Over the last couple of years, AI coding tools like Claude Code (Anthropic), Codex (OpenAI), Cursor, Lovable, and Replit have reached far beyond auto-completing lines of code; they can generate entire apps and features from a plain-language prompt, even for users with little or no coding experience. But even as enterprise execs hope the tools will speed up their software production, many in the development community are finding that while vibe coding may be great for slapping together demos, it’s not so great for building secure, reliable, and explainable software. And the problems created by AI-generated code may only surface long after the software has shipped.
“Code created by AI coding agents can become development hell,” says Jack Zante Hays, a senior software engineer at PayPal who works on AI software development tools.
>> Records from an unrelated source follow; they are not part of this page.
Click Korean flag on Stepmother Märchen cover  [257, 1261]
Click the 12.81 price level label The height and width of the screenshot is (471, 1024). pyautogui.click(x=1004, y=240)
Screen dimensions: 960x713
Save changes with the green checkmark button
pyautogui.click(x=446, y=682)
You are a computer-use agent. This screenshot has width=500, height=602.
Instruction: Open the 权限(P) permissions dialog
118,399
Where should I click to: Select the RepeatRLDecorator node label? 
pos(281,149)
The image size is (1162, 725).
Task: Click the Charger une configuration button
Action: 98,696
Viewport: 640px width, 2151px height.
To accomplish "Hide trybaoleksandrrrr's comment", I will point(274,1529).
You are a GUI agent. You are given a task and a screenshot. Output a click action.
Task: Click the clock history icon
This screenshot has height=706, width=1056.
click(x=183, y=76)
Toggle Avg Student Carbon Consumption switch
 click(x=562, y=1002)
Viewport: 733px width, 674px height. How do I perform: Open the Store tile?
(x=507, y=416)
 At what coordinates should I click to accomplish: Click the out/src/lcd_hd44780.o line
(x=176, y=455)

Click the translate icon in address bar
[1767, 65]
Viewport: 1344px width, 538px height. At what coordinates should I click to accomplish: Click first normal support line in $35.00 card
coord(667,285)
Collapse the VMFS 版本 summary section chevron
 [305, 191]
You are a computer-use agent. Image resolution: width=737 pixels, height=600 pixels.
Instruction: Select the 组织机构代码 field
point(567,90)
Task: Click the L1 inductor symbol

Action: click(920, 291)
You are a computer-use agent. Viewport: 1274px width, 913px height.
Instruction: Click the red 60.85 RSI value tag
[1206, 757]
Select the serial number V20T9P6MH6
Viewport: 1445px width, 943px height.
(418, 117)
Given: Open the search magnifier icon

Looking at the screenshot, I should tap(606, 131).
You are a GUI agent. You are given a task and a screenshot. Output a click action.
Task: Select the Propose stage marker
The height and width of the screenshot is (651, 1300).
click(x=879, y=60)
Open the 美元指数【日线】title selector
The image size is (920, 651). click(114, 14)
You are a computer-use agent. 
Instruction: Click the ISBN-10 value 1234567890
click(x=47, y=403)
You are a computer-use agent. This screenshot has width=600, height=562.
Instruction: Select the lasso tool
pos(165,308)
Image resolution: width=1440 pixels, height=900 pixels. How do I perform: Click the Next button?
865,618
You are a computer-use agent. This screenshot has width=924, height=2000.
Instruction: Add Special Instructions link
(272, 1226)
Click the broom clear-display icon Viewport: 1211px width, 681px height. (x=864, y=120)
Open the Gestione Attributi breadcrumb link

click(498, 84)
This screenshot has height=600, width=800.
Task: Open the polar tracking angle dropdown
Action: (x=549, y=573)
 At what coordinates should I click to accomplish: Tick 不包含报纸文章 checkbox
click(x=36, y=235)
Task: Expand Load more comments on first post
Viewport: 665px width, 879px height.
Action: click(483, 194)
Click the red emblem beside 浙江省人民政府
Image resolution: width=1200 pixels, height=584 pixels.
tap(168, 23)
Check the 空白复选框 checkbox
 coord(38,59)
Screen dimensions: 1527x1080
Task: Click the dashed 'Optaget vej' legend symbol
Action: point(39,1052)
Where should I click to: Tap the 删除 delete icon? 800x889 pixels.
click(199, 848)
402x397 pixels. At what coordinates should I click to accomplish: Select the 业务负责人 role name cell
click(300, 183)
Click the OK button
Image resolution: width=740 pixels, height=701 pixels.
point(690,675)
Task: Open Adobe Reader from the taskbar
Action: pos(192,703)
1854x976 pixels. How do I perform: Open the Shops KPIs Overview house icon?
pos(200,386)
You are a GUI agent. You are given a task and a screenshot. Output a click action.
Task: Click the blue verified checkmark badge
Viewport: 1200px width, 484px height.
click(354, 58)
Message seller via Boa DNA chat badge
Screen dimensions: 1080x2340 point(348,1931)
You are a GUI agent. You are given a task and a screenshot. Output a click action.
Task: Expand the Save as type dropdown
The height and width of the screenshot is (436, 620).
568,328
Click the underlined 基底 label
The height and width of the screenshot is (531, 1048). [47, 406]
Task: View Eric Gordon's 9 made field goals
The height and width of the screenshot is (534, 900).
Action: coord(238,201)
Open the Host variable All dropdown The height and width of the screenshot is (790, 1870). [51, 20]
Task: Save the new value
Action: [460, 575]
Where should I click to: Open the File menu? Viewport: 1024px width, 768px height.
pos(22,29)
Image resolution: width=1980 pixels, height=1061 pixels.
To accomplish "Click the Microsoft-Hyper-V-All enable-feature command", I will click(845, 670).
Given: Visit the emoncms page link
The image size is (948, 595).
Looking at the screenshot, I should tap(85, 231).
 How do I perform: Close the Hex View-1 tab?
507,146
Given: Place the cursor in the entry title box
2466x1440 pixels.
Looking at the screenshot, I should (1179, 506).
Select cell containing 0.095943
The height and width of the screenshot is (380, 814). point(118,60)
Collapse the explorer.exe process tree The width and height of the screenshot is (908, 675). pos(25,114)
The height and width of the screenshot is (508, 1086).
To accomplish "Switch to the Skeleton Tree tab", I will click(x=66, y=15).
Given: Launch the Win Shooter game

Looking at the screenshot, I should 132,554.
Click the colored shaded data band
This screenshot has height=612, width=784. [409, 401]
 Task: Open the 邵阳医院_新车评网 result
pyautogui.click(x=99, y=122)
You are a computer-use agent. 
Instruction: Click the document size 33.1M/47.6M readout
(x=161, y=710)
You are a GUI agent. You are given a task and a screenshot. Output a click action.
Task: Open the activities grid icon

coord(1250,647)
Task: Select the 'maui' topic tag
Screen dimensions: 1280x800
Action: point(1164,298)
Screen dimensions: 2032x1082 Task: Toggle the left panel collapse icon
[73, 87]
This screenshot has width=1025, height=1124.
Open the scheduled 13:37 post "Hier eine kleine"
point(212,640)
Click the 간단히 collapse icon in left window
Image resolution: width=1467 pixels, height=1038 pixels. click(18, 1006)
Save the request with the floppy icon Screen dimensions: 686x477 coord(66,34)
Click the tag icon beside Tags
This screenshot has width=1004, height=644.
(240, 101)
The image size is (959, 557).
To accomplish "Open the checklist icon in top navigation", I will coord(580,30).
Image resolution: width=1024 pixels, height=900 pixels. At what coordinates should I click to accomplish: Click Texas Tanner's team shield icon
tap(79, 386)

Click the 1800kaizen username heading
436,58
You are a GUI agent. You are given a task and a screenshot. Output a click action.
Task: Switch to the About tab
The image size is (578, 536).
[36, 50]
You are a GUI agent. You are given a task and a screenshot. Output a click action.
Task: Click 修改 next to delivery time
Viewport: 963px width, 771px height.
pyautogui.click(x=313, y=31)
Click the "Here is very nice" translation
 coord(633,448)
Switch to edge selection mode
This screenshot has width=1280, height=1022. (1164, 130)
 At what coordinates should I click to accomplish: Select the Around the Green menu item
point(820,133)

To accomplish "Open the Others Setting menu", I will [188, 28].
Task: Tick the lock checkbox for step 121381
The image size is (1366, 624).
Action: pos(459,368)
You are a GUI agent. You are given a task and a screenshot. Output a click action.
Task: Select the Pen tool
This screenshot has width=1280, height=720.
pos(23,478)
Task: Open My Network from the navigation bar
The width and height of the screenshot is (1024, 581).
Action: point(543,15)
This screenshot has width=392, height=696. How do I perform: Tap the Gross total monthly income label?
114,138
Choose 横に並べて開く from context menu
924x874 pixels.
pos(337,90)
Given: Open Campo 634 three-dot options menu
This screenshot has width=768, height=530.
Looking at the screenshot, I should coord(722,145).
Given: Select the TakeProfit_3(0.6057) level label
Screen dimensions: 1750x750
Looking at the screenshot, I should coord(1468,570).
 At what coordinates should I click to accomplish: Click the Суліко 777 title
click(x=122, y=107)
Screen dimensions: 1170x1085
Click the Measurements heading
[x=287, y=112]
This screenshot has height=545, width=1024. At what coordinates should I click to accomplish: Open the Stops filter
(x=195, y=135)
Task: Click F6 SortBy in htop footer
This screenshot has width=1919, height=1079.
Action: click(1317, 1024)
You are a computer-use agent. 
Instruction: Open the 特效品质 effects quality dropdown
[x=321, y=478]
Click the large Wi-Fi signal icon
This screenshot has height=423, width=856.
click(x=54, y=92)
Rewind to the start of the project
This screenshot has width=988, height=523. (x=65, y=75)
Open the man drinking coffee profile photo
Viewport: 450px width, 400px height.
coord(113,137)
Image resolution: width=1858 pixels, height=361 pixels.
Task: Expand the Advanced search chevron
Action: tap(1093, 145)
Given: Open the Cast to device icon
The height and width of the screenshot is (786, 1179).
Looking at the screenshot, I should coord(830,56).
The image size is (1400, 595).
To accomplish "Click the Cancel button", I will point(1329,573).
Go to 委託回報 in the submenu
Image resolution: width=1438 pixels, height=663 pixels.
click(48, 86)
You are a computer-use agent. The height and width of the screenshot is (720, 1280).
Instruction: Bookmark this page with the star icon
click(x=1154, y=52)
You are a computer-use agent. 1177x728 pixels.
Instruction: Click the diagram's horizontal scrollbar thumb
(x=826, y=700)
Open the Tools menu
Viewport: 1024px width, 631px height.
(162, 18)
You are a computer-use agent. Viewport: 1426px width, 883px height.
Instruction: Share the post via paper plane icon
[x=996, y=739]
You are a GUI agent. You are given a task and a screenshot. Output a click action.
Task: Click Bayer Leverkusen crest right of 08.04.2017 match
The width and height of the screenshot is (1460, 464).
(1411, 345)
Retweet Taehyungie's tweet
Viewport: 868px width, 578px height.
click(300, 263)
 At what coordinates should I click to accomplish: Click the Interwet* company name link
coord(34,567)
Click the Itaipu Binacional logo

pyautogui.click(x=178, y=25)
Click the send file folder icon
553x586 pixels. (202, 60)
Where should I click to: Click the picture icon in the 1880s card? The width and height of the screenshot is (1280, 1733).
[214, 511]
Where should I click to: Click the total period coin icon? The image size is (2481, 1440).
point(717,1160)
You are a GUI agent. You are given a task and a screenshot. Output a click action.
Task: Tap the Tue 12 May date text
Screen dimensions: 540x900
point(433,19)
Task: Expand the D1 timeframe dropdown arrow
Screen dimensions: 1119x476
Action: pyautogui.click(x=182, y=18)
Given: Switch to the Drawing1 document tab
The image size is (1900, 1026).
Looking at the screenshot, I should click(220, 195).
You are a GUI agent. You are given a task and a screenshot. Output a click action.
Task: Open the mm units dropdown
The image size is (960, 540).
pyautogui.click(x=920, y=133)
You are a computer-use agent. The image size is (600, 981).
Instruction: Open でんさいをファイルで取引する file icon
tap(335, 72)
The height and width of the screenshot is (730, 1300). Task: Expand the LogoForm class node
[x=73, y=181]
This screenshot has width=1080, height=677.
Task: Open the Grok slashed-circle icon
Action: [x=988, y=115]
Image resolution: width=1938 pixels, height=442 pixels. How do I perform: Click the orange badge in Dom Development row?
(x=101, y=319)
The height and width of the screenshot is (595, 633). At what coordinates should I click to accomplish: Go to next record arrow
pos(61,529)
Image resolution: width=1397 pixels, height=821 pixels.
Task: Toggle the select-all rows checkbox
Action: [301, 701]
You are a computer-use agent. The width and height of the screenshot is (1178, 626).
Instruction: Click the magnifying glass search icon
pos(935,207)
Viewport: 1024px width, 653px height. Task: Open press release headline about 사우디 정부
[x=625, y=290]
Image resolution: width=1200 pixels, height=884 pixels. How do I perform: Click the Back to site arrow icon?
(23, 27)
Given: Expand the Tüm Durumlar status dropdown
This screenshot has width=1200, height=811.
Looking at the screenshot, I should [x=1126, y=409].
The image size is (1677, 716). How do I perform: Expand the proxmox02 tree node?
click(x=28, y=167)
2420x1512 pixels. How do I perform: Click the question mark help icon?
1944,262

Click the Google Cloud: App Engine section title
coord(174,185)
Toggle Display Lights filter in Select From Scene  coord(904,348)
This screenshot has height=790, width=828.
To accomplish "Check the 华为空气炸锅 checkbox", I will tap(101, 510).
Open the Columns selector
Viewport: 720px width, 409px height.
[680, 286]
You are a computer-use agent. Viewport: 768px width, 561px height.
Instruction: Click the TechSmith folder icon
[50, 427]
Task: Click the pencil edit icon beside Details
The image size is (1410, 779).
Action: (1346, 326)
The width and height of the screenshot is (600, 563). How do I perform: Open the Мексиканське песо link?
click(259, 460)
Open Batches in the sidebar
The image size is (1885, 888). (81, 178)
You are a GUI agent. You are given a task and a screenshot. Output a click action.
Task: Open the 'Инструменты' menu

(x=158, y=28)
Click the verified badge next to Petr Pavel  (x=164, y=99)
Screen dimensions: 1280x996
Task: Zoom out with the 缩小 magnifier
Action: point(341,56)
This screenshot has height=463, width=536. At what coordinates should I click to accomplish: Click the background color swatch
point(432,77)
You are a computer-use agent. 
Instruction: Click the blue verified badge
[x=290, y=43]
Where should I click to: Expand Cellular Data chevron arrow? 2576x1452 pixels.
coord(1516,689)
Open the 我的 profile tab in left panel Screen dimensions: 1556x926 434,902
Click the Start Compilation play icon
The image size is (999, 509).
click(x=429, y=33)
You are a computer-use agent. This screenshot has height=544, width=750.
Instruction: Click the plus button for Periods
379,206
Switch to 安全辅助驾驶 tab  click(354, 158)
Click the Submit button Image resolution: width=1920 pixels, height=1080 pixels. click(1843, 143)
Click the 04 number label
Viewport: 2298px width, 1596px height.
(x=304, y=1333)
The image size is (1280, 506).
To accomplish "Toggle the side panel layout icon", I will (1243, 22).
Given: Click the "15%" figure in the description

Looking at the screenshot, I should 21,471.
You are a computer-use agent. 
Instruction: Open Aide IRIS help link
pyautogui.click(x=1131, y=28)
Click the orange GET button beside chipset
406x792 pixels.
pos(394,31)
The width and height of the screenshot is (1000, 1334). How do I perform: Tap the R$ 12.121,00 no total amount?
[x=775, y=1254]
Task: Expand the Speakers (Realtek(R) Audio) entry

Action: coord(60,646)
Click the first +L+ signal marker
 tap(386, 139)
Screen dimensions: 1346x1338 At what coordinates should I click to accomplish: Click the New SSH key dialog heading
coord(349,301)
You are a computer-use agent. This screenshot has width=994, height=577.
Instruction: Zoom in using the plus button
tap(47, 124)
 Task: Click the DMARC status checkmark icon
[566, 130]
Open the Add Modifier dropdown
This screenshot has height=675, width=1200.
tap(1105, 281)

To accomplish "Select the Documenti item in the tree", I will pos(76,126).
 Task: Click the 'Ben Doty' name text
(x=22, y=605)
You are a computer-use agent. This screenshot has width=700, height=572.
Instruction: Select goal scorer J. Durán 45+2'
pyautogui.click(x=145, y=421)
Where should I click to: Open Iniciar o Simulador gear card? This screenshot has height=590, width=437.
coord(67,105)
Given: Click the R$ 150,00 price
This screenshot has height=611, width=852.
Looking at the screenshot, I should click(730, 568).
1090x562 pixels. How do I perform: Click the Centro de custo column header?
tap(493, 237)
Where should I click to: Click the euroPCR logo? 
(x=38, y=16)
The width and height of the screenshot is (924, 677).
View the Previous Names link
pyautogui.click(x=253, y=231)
He notes that while the tools can quickly spin up new features, they often generate technical debt, introducing bugs and maintenance burdens that must eventually be paid down with developer time and effort. That trade-off has some engineers questioning whether vibe coding tools ultimately cost more time than they save.
Vibe coding tools are great for creating software demos, most would agree. There’s real value in a tool that allows a nontechnical product manager to whip together the front end and some features of an app, take it to a software team and say “See? This is what I want.” The problems start when AI coding tools are used to code new apps, features, or functions that will eventually have to interact with all the other software in a codebase, including databases, security tools, authentication services, external APIs, and infrastructure.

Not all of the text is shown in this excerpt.